“既然如此,且让沙僧陪你去吧,务必将那落胎泉水取来。”
法海吩咐一声,行者与沙僧得了吩咐便直接带了绳索出门,只留下法海与八戒在此地。
再说这行者与沙僧再次来到这解阳山地界,二人下得云来,行至庵前。
早有那守门之人上山报告,那如意真仙迅速出来,挡住门口说道,
“你这泼猴,又来此作甚?”
行者却是不耐烦道,
“休得啰嗦,老孙前来取水,你倒是给还是不给?”
那如意真仙前次吃了他打,心中本就有些害怕,此次见这猴子还带了帮手,心中更是胆怯。
只是这片刻间自己若是便将水与他,传出去却不好听。
也罢,自己且找个台阶下。
想到此处,便听那如意真仙抬头说道,
“这泉水乃是吾家之井,任凭你是帝王宰相,也须表礼羊酒来求,方才仅与些须。况你又是我的仇人,擅敢白手来取?”

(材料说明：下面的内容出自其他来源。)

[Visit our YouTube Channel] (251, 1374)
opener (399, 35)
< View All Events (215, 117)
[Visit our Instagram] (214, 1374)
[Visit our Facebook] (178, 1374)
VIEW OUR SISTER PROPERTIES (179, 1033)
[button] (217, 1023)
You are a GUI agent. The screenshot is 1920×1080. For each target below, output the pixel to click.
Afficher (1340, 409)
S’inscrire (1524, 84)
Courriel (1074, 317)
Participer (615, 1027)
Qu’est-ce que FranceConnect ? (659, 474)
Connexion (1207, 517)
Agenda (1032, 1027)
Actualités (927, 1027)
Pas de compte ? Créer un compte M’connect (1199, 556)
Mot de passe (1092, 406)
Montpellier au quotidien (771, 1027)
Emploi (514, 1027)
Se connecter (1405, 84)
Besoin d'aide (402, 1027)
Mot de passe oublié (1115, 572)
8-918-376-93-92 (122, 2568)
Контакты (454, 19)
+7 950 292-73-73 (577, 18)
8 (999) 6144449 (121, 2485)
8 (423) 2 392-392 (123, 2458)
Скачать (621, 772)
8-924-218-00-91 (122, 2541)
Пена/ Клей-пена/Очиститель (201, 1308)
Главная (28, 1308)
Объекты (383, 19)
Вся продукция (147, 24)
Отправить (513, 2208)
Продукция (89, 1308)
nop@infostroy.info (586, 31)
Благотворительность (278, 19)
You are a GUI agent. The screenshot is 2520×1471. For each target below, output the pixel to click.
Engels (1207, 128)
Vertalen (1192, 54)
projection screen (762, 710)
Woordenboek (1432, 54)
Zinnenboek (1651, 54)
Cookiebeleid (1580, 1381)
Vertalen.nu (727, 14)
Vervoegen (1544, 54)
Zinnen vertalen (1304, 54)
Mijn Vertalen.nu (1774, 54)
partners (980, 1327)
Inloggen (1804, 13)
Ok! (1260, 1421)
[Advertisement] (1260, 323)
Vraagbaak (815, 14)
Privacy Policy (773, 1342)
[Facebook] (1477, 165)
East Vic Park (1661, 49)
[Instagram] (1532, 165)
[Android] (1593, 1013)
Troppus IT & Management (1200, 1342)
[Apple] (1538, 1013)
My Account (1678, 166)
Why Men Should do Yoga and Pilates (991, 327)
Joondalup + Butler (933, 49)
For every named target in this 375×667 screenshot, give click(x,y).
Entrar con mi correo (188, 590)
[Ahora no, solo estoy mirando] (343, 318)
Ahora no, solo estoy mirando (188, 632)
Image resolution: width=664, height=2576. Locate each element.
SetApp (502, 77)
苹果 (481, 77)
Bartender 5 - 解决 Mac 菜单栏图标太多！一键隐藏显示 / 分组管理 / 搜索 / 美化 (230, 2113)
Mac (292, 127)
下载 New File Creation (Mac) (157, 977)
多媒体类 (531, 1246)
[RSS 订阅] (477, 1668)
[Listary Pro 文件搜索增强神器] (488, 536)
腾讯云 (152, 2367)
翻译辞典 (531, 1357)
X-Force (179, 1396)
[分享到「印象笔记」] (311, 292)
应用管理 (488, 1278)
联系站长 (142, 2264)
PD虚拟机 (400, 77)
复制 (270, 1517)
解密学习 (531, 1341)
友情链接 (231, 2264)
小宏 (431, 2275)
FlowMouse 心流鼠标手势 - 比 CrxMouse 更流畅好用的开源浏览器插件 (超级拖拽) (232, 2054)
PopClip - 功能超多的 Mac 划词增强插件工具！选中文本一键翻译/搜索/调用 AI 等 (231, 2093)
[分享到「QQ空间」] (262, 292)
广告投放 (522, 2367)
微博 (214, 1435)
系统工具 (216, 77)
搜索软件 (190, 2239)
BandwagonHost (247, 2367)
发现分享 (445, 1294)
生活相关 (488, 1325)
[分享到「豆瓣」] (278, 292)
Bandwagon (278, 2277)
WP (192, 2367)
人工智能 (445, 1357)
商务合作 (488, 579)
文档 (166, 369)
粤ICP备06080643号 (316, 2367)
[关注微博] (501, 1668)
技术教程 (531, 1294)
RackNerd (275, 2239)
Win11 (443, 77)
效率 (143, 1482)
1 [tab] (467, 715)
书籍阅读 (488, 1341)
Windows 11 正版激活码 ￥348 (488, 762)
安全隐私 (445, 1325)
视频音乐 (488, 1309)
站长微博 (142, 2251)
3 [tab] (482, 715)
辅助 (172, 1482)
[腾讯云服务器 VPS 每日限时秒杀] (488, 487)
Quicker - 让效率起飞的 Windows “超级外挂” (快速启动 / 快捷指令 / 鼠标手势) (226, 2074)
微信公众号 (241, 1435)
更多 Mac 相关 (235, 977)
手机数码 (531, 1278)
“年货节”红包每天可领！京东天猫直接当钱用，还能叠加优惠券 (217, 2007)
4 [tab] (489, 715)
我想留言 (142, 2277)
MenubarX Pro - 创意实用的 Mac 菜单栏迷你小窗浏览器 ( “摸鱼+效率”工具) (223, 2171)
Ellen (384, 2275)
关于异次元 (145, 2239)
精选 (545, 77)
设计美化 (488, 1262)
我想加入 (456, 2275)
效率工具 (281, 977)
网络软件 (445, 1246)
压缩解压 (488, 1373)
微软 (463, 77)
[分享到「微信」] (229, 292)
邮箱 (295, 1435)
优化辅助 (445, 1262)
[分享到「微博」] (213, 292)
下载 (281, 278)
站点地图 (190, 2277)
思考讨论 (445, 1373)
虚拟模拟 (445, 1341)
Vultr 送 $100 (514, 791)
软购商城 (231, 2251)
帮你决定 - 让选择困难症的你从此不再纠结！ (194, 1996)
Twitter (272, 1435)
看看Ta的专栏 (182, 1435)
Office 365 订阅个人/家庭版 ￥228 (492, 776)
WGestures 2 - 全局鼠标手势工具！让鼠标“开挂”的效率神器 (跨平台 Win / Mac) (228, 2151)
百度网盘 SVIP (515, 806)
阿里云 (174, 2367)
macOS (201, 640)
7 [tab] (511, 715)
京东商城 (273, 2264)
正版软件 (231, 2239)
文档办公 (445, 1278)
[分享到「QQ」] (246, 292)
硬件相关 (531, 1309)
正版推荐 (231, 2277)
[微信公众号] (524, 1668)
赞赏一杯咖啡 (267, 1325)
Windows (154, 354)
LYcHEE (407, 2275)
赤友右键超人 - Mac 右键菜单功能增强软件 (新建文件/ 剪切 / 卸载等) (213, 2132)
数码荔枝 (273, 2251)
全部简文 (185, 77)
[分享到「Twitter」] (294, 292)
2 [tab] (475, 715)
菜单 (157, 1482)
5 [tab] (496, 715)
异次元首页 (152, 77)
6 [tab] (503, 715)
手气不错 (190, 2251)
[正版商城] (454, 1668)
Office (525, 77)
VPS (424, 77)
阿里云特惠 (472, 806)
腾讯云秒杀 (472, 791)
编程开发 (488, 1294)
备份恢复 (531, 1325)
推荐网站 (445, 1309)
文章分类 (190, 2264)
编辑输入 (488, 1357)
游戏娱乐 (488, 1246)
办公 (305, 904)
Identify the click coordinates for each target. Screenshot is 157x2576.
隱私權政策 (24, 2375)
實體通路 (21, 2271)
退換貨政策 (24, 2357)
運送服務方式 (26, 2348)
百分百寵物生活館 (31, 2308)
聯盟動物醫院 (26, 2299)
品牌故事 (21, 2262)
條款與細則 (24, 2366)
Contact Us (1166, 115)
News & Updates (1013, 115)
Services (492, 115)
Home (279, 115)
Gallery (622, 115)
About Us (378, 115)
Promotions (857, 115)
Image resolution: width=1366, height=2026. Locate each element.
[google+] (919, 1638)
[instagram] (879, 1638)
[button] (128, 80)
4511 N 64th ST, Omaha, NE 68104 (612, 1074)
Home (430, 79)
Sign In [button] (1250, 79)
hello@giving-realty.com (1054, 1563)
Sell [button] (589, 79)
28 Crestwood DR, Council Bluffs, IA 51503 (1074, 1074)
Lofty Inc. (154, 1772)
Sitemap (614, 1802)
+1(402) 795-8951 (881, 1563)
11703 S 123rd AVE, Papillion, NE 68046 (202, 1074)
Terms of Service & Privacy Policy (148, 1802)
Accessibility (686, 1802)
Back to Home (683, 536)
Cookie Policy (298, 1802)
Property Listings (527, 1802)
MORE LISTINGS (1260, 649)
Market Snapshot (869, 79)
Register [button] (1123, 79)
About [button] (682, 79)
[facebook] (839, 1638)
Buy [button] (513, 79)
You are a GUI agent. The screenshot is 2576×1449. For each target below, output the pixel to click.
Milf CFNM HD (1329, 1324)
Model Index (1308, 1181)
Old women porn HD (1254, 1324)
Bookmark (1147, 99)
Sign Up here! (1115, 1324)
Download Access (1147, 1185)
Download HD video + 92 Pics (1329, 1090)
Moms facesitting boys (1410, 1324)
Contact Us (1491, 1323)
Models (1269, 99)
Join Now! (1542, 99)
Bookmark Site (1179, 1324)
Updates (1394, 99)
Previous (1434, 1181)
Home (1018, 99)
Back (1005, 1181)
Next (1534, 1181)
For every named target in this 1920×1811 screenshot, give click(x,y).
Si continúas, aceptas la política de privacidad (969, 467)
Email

言外之意,便是索要些东西,我看在钱财的份上便与你一些。
只是这猴子乃是何许人也?
也不知他是真没听懂还是装没听懂,只见那如意真仙话音刚落,便见他手握金箍棒,大喝一声,
“既然不与我水,便看打。”
金箍棒使出不容分说,照着那如意真仙的头顶便打了下来,慌得那如意真仙连忙闪身躲过,举起如意钩来挡。
这一场厮杀,行者只为出气,便毫不吝啬本领。
一条一万三千五百斤的如意金箍棒在他手中挥舞开来,便如那鹅毛一般。
金箍棒神出鬼没,如意钩仓皇接招。
二人奋怒各怀仇,飞砂走石乾坤暗,播土扬尘日月愁。大圣救师来取水,妖仙为侄不容求。
喷云嗳雾鬼神愁。朴朴兵兵钩棒响,喊声哮吼振山丘。狂风滚滚催林木,杀气纷纷过斗牛。大圣愈争愈喜悦,真仙越打越绸缪。有心有意相争战,不定存亡不罢休。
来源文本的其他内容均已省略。